## EXERCISE
An exact copy of the entries, with every picture omitted, is what is needed here.

## Collected data

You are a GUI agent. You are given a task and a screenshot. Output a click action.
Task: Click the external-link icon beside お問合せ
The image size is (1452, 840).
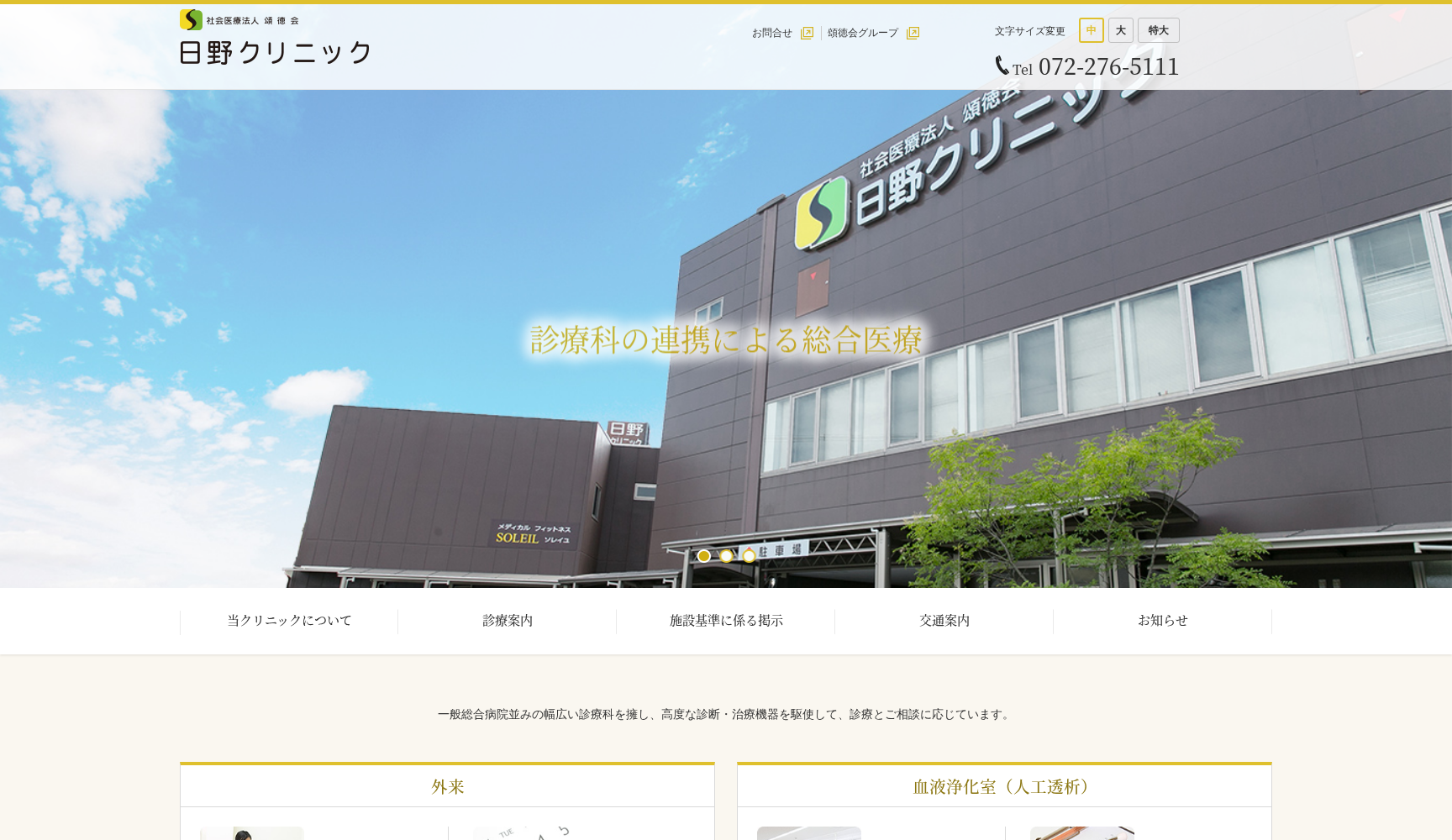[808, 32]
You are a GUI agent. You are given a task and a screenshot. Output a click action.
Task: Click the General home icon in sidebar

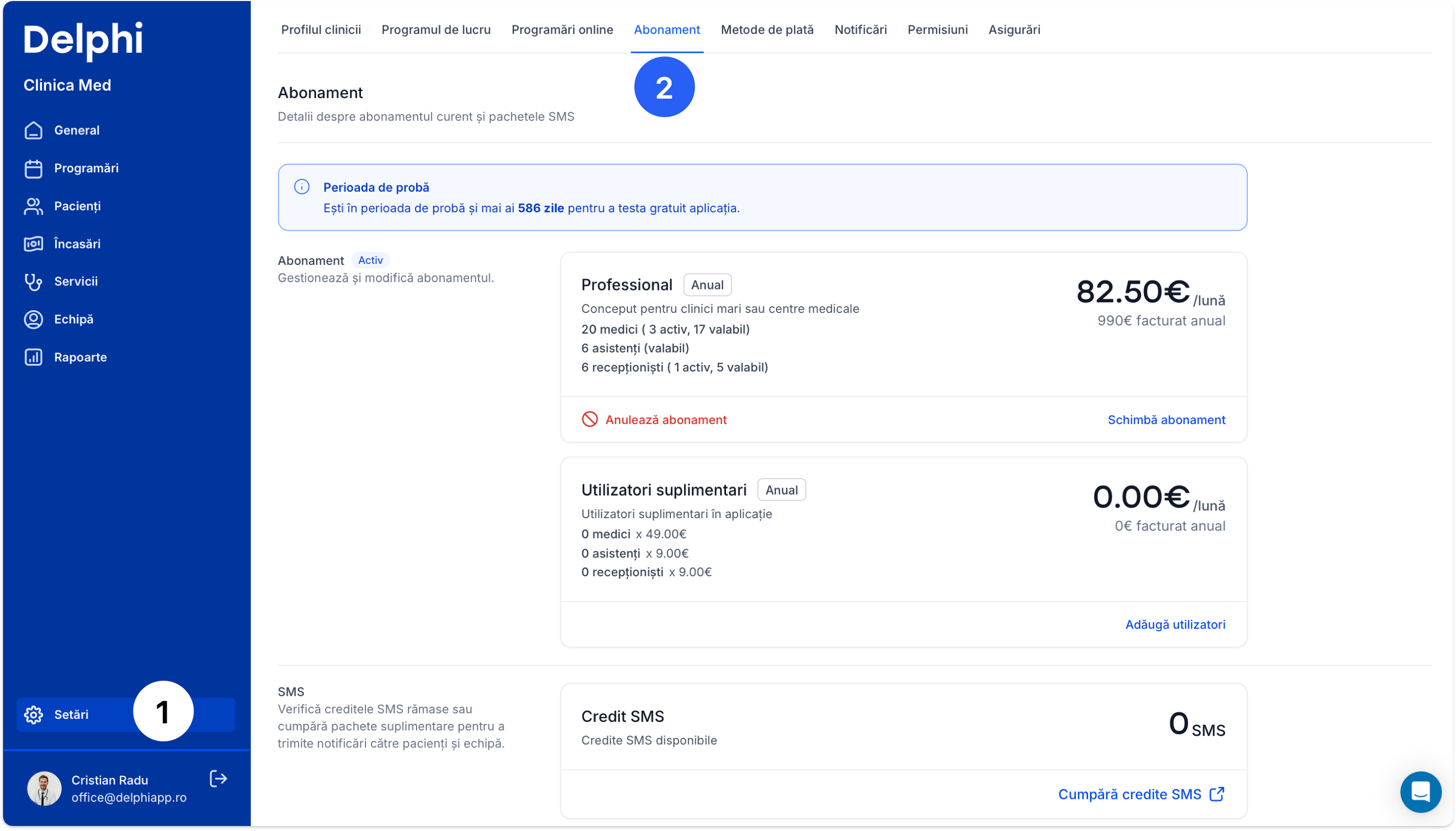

## EXERCISE RESPONSE
You are a GUI agent. You are given a task and a screenshot. Output a click action.
Task: Click the external-link icon beside お問合せ
The image size is (1452, 840).
[808, 32]
You are a GUI agent. You are given a task and a screenshot. Output a click action.
Task: Click the General home icon in sidebar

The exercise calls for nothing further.